Stream: LA   |   Session: In Depth: Update on upper airway surgery
Date/Time: 06-07-2024 (14:00 - 14:30)   |   Location: Auditorium 3
Diagnosing upper airway noise
Hawkins JF*
Purdue University, West Lafayette, USA.

The diagnosis of upper airway noise in the horse begins with obtaining a complete history from the owner, trainer or referring veterinarian. An understanding of the primary presenting complaint is necessary to determine the appropriate cause for the observed noise. Respiratory noise is either inspiratory or expiratory. Recurrent laryngeal neuropathy (RLN) or pathologies involving the arytenoid cartilage typically result in inspiratory noise. Other abnormalities such as dorsal displacement of the soft palate. (DDSP) are generally expiratory. Other important considerations are the duration of the noise, previous treatments performed, and the presence of coughing and nasal discharge.

A complete physical examination should be performed. Auscultation of the heart and lungs should always be performed to rule out atrial fibrillation, EIPH, bronchopneumonia, and pleural effusion. A subjective evaluation of airflow to determine unilateral or bilateral nasal obstruction should be assessed. Laryngeal palpation should be performed to evaluate atrophy of the cricoarytenoideus dorsalis muscle. A subjective assessment of intermandibular width and palpation of the ventral neck muscles is done.

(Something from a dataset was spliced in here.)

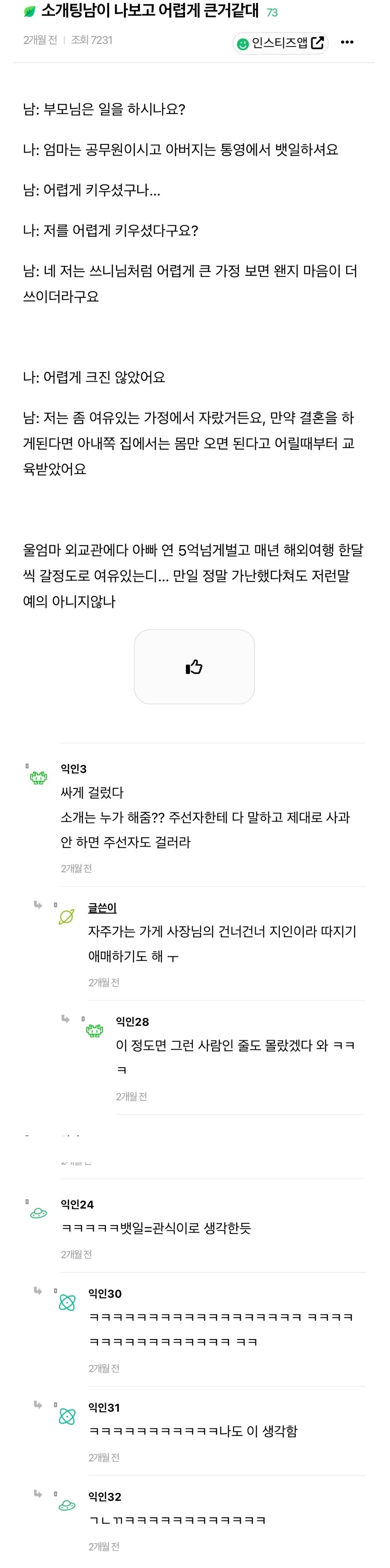Click the green leaf icon by title
Viewport: 390px width, 1568px height.
click(x=29, y=12)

Every horse evaluated for upper respiratory tract noise should have a standing endoscopic examination performed. The author typically starts on the right side unless a left sided obstruction is suspected. This ensures a consistent endoscopic examination is performed. The endoscopic examination should be complete and includes evaluation of the nasal passages, ethmoid turbinates, nasal septum, guttural pouches, hard and soft palate, epiglottis, arytenoid cartilages, dorsal pharyngeal recess, and trachea to the level of the main stem bronchus.

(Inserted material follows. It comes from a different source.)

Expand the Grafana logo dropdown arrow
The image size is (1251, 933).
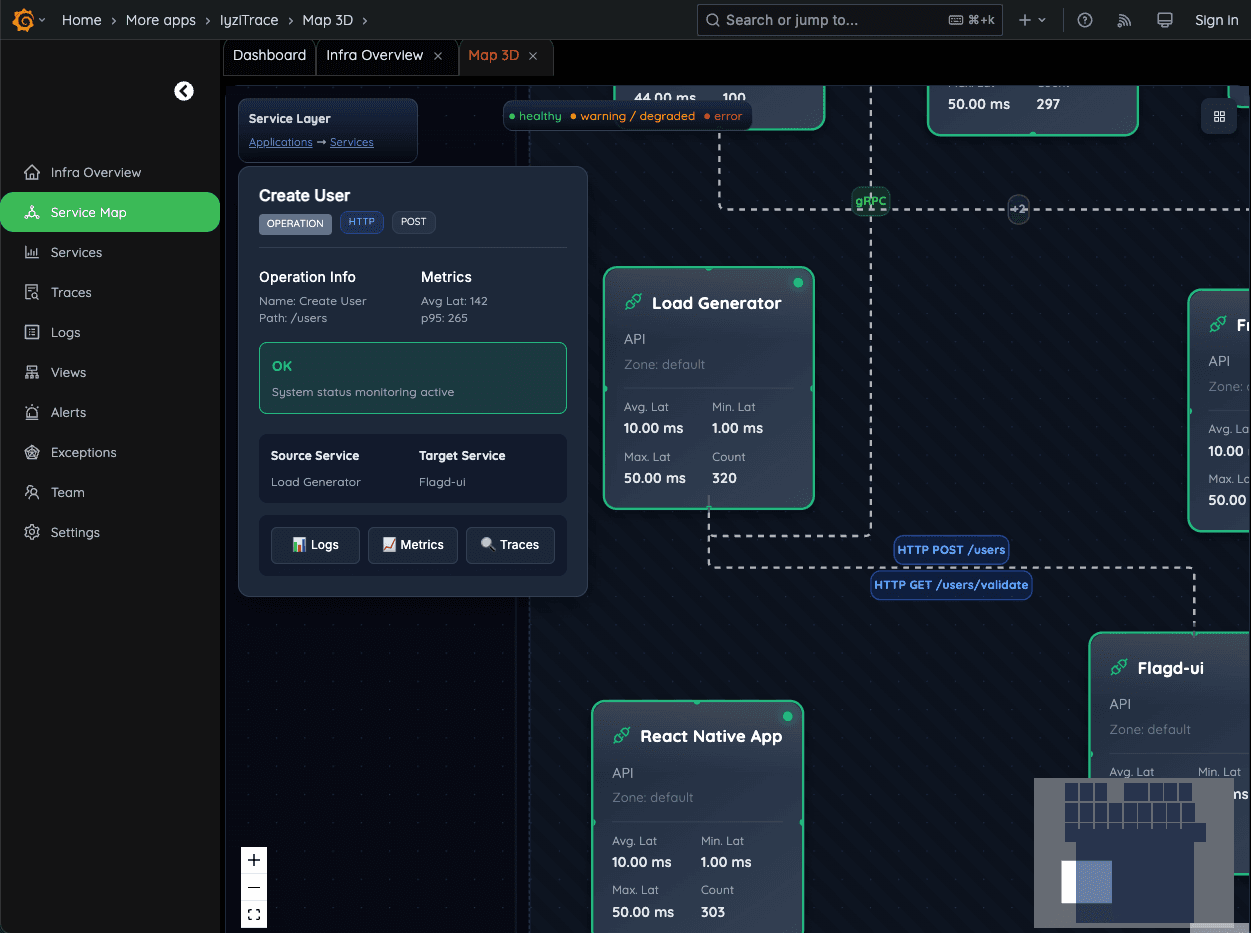[x=42, y=20]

If there is any doubt about the preliminary diagnosis or if nothing obvious is found during standing endoscopic examination exercising (dynamic) endoscopy should be performed. This can be conducted on a high-speed treadmill or with an overground endoscope. It is vitally important that an accurate diagnosis be determined to make sure the appropriate surgical procedure is performed.

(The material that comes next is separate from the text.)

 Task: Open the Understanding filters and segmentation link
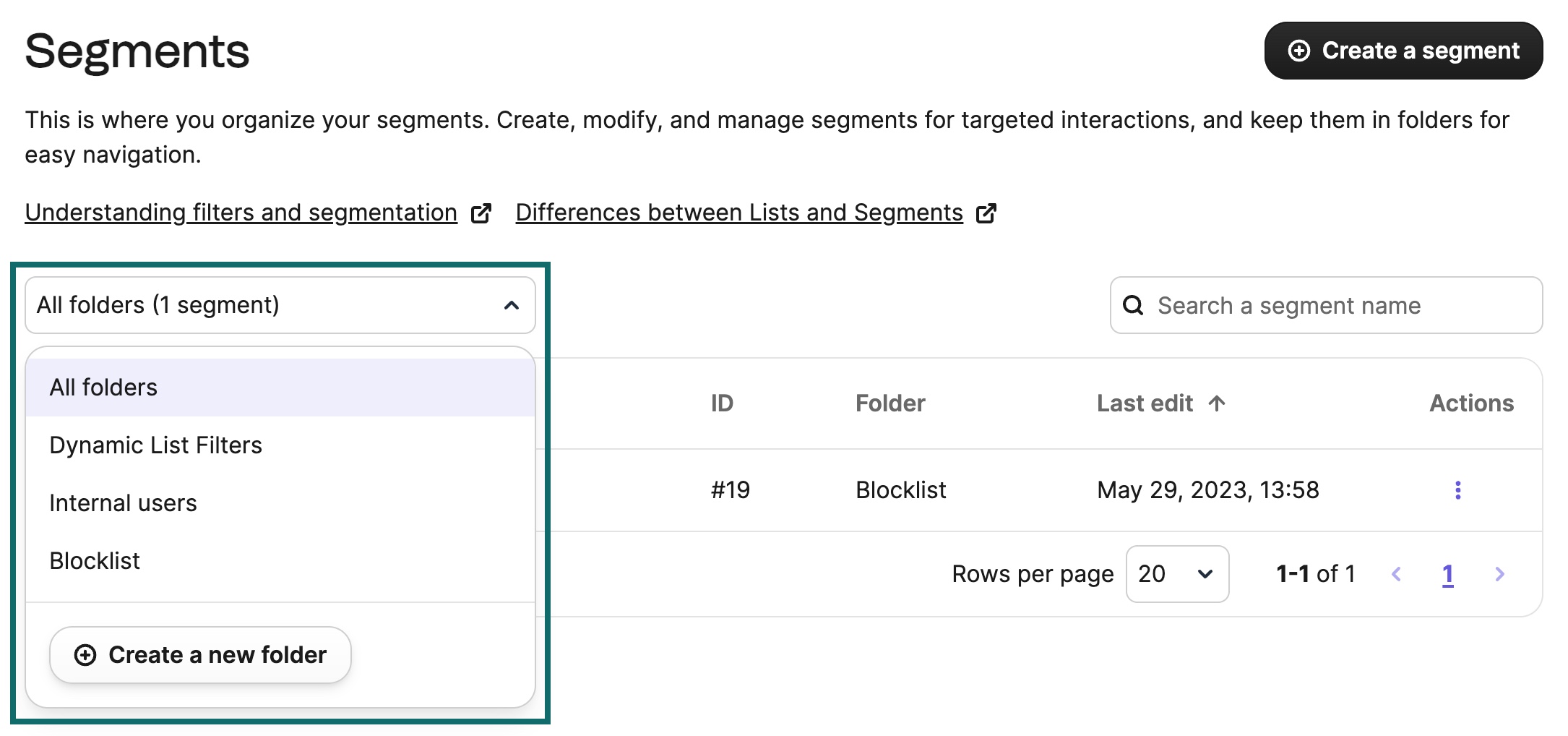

Additional diagnostics such as radiography, computed tomography (CT), ultrasonography, and MRI can be performed as needed to rule out a variety of pathologic abnormalities associated with the upper and lower respiratory tract.

During the presentation the following causes of upper respiratory tract obstruction will be briefly discussed: alar fold/ nasal diverticulum collapse, nasal passage obstruction, nasal septum pathology, DDSP, Epiglottic entrapment, RLN, arytenoid chondritis, guttural pouch tympany, and tracheal collapse.